In the last two Congresses, when Republicans have filibustered
absolutely everything, it’s no longer a useful way to measure it; a much
better way is to just say 100%.

Cloture votes do not equal filibusters. Everyone should stop using them as if they do.

The Senate rules have been abused to nullify the Constitution by creating an undemocratic super-majority legislative body, which is just another way of describing a tyranny of the minority exercising veto power over simple majority rule, the very essence of a democratic system.

I am deeply disappointed in Senator Levin, whom I generally respect, but who is sometimes enthralled with the arcane procedures of the Senate. I say its time to restore simple majority rule and government that functions. Go nuclear!

This also requires that Republicans must abandon the equally unconstitutional "Hastert Rule," i.e., majority of the majority procedural rule in the House, which originated with the disgraced former Speaker Newt Gingrich (the Speaker will not allow a vote on a bill to take place unless the majority of the majority party supports the bill). Under the current makeup of the GOP majority in the House, this gives a minority of Tea Party loons veto power over simple majority rule — Democrats and moderate Republicans combined.

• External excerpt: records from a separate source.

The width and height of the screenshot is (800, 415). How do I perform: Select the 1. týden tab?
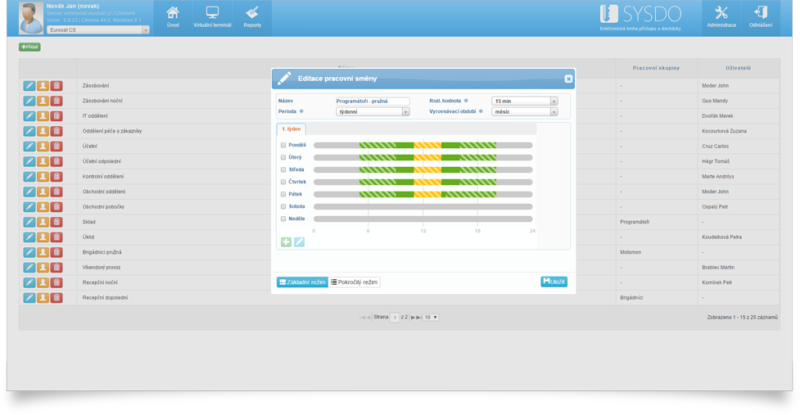tap(291, 129)
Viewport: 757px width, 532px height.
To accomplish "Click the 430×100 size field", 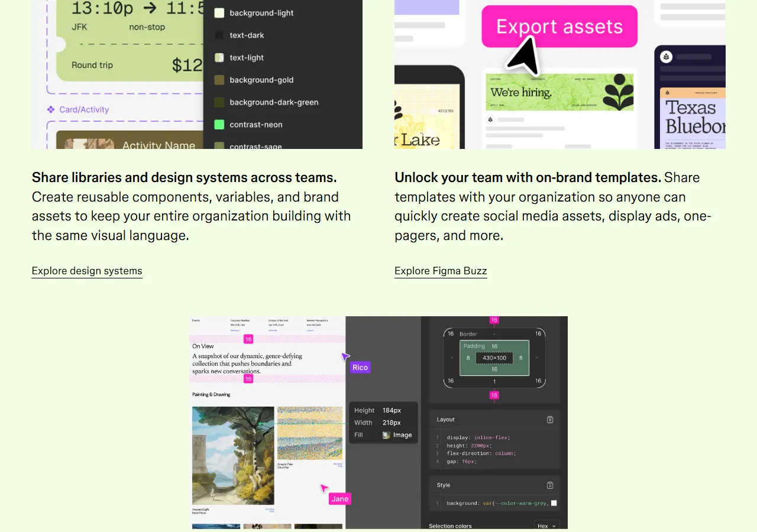I will [x=494, y=358].
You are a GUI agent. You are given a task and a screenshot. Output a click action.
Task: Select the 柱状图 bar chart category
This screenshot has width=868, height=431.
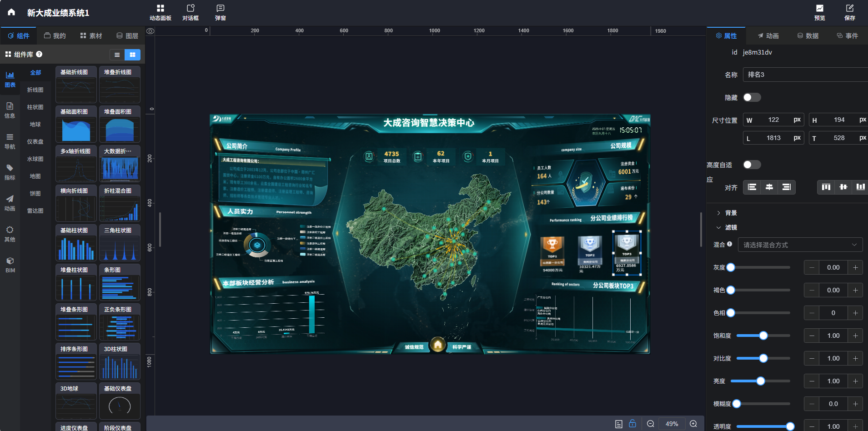point(35,107)
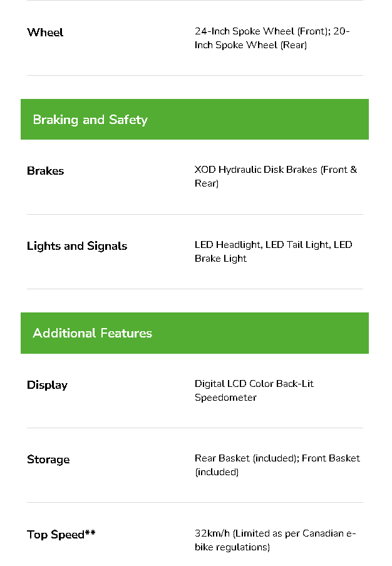This screenshot has width=392, height=566.
Task: Click the Braking and Safety section header
Action: [x=90, y=120]
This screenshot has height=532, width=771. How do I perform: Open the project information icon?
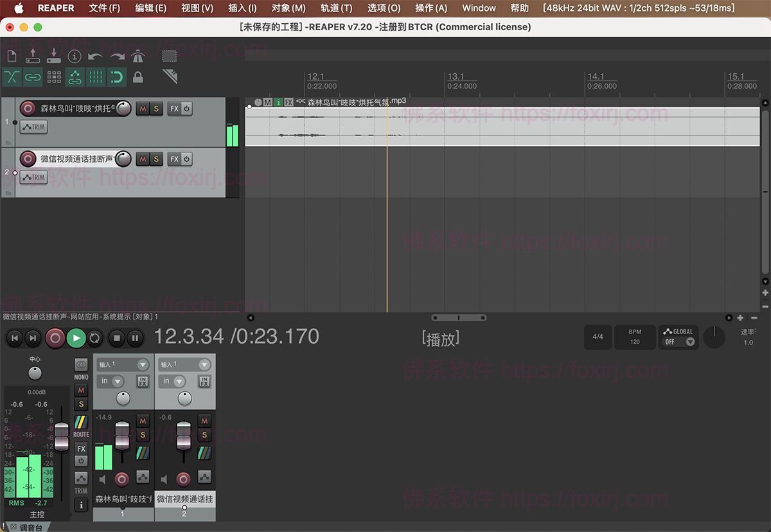(75, 57)
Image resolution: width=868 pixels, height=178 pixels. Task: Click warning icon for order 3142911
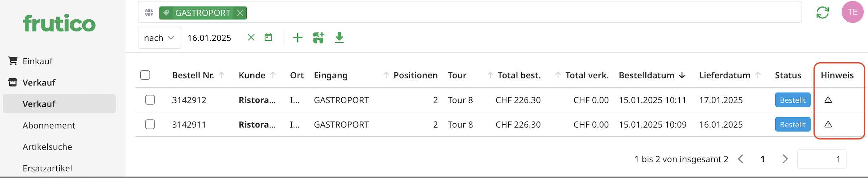pos(828,124)
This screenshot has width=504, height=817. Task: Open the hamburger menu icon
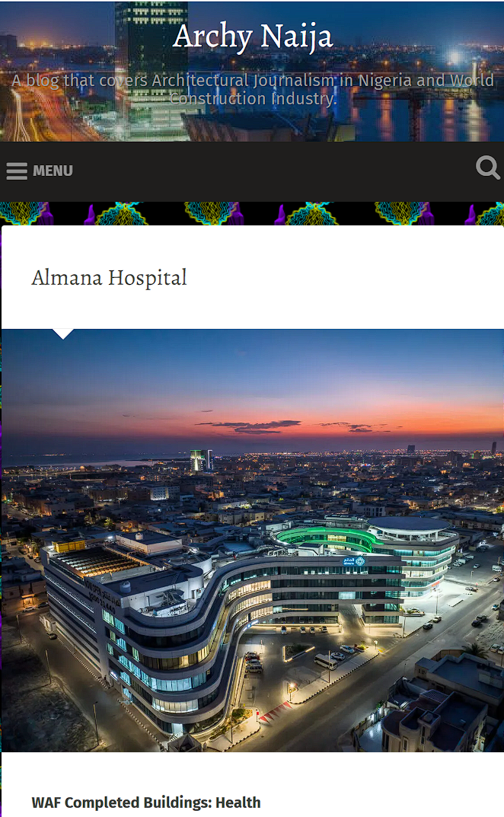(x=17, y=171)
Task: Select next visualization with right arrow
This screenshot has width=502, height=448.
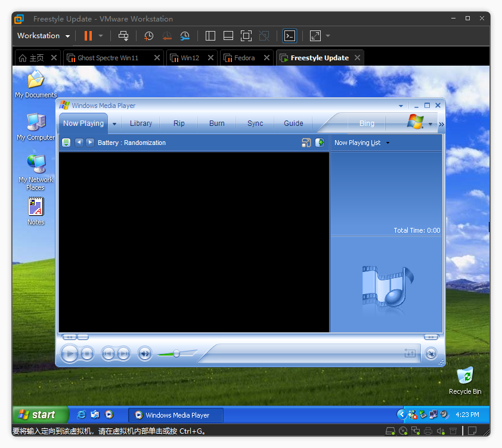Action: [90, 143]
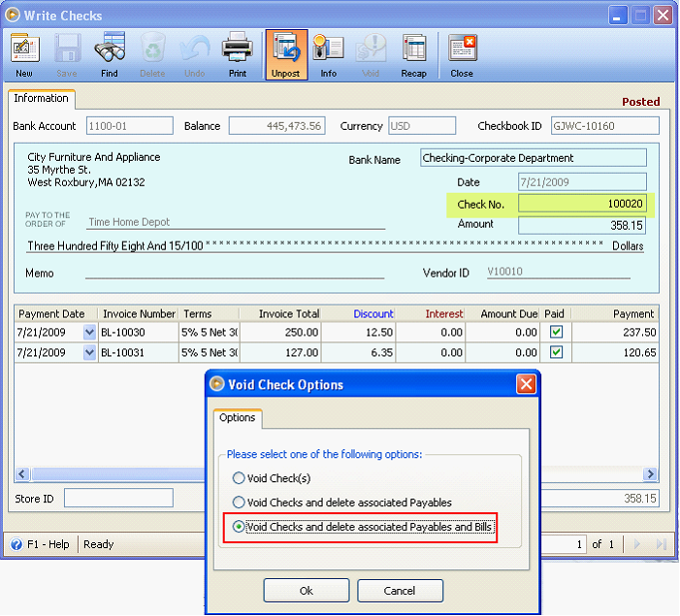Expand the Payment Date dropdown for BL-10031
Image resolution: width=680 pixels, height=616 pixels.
(90, 352)
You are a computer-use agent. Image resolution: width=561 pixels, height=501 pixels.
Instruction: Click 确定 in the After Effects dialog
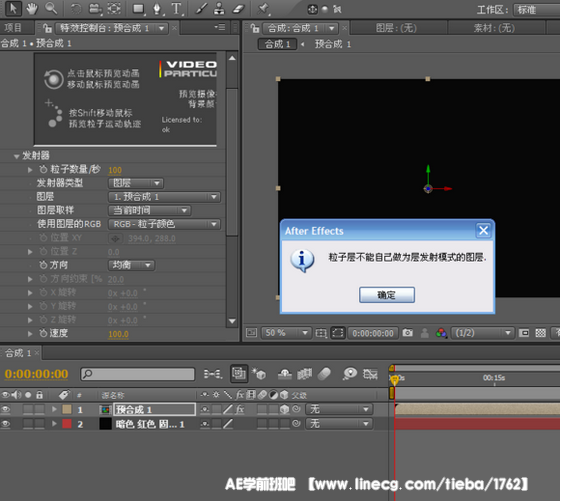(x=387, y=295)
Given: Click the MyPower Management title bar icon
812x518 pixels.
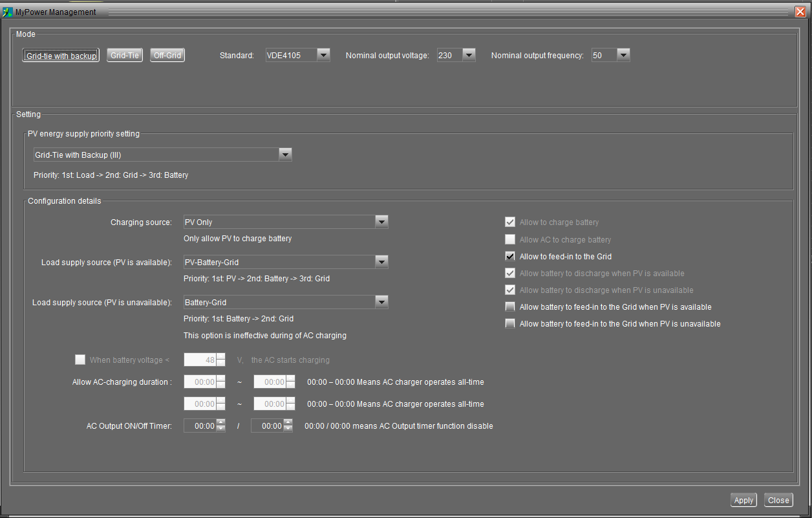Looking at the screenshot, I should [8, 12].
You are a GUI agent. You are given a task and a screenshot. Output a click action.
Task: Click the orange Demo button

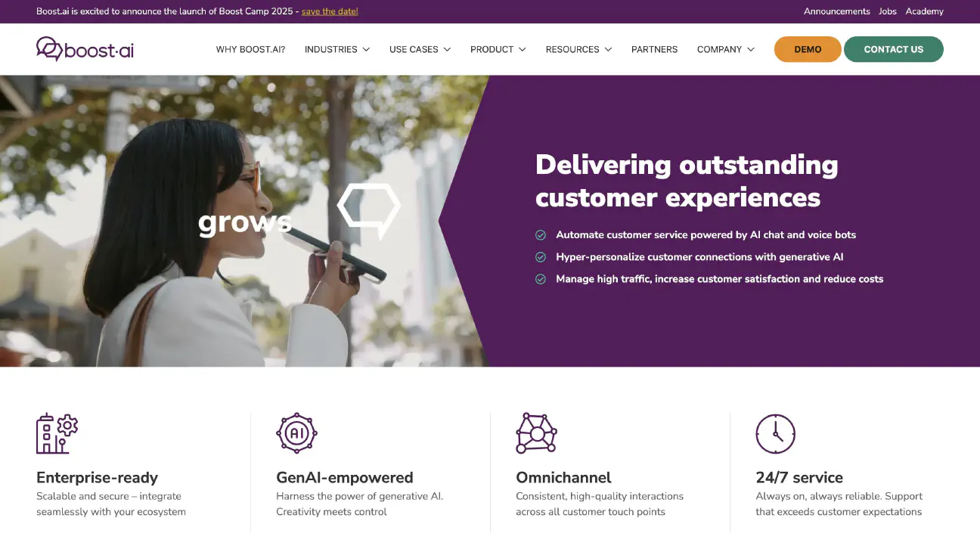[808, 49]
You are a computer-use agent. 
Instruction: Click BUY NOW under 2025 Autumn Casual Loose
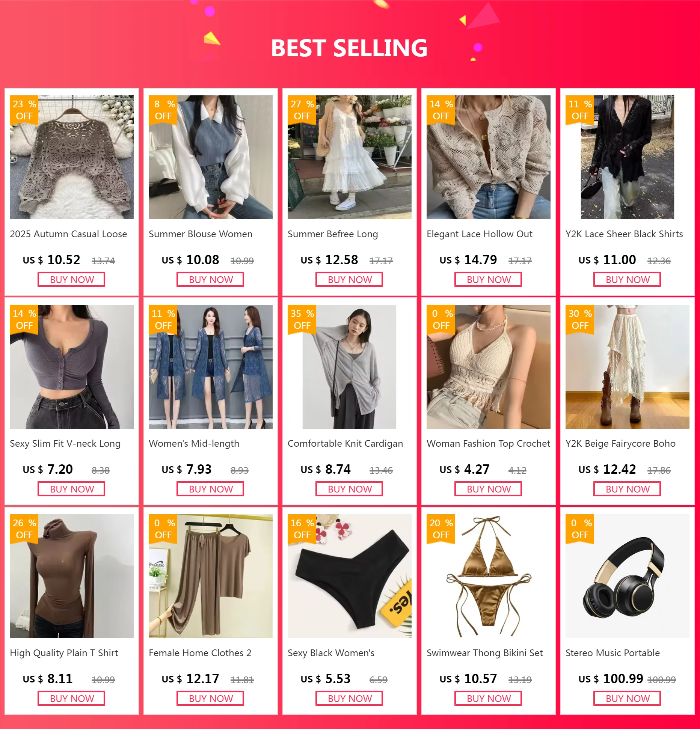coord(71,280)
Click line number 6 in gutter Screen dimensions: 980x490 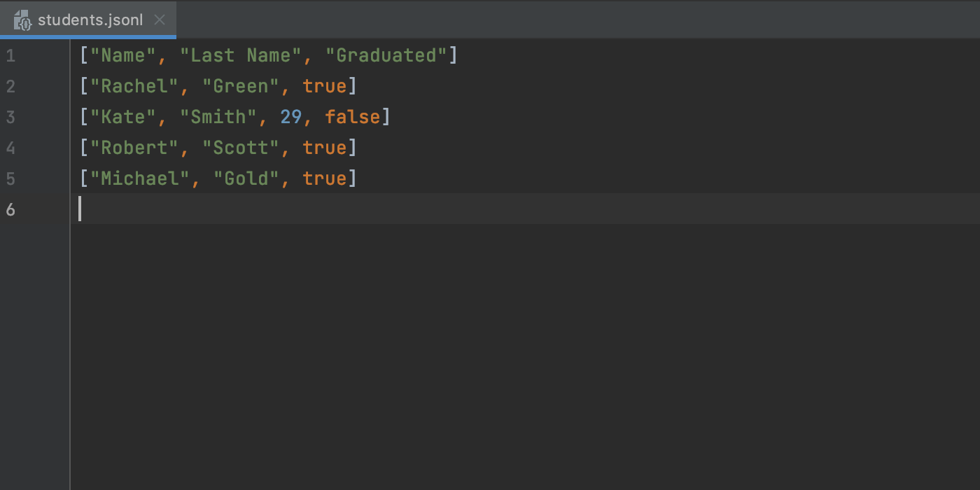click(x=10, y=209)
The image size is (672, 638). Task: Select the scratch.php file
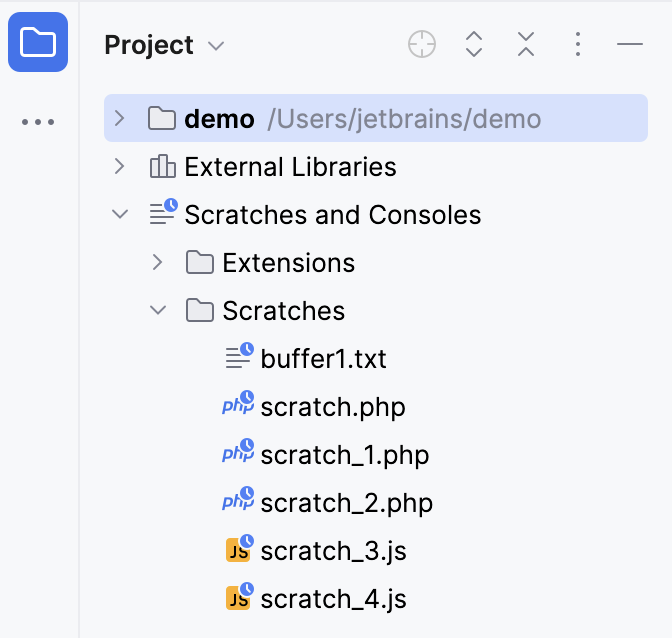332,407
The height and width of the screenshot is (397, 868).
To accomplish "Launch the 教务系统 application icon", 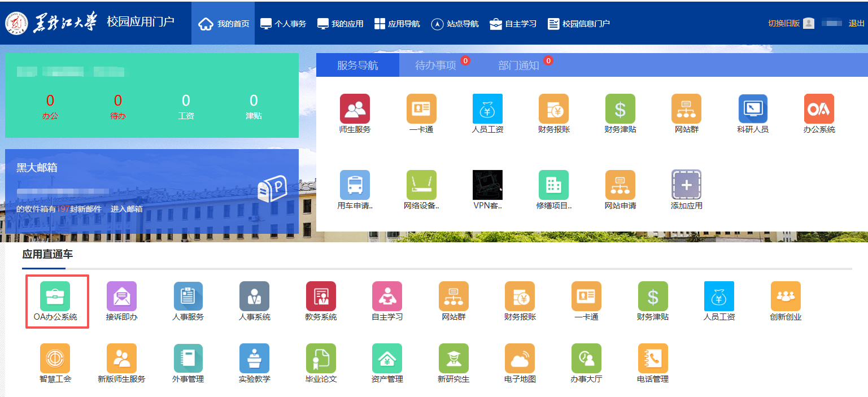I will coord(321,296).
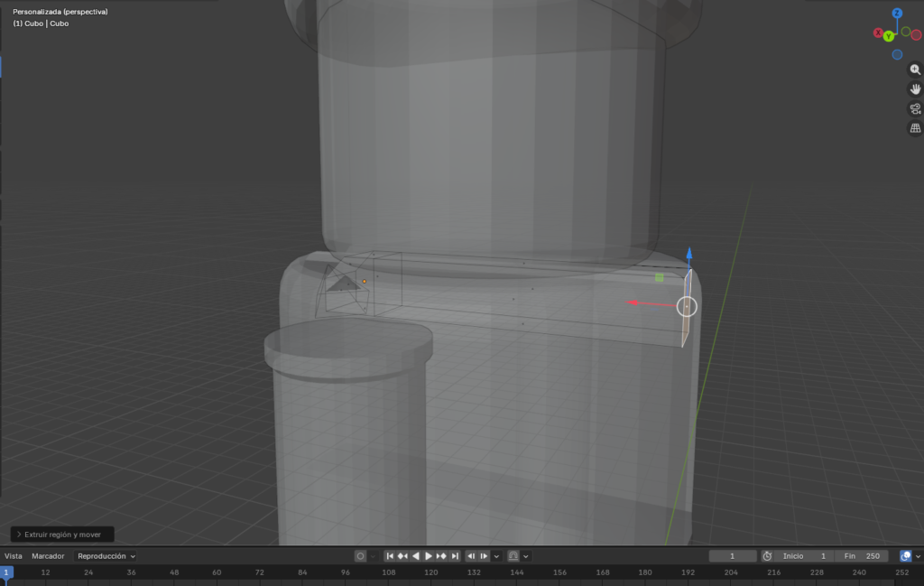Click the Fin 250 end frame slider

coord(864,556)
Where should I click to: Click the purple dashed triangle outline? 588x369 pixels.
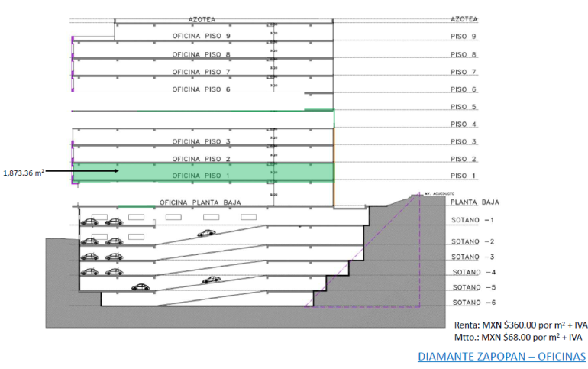pyautogui.click(x=397, y=260)
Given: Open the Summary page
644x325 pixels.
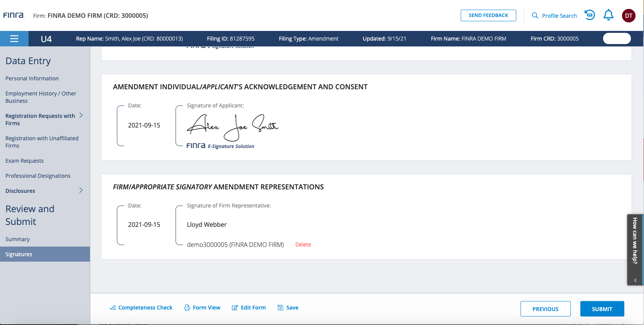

Ditch the unconstitutional senate Filibuster Rules and the equally unconstituional Hastert Rule in the House, and maybe the next 113th Congress will actually be functional. The 112th "less-than-do-nothing" Tea-Publican Congress has been the "Worst. Congress. Ever."

UPDATE: Steven Perlstein comments on the "fiscal cliff" compromise, Congress tries democracy for a change!

What happened yesterday was that things worked the way the framers of
the Constitution imagined they would work. The Senate took up a bill
without unanimous consent, debated and acted on it without the losers
resorting to a filabuter. And the House reverted to majority rule. By
honoring his promise to the president and Senate Minority Leader Mitch
McConnell (R-Ky.) to bring up any Senate-passed bill, Boehner (R-Ohio)
agreed to set aside the “majority of the majority” standard and allowed a
centrist, bipartisan coalition to work its will — in this case over the
objection of a majority of the Republican caucus.

This is the template for doing difficult things in Congress. In fact it, is the only template.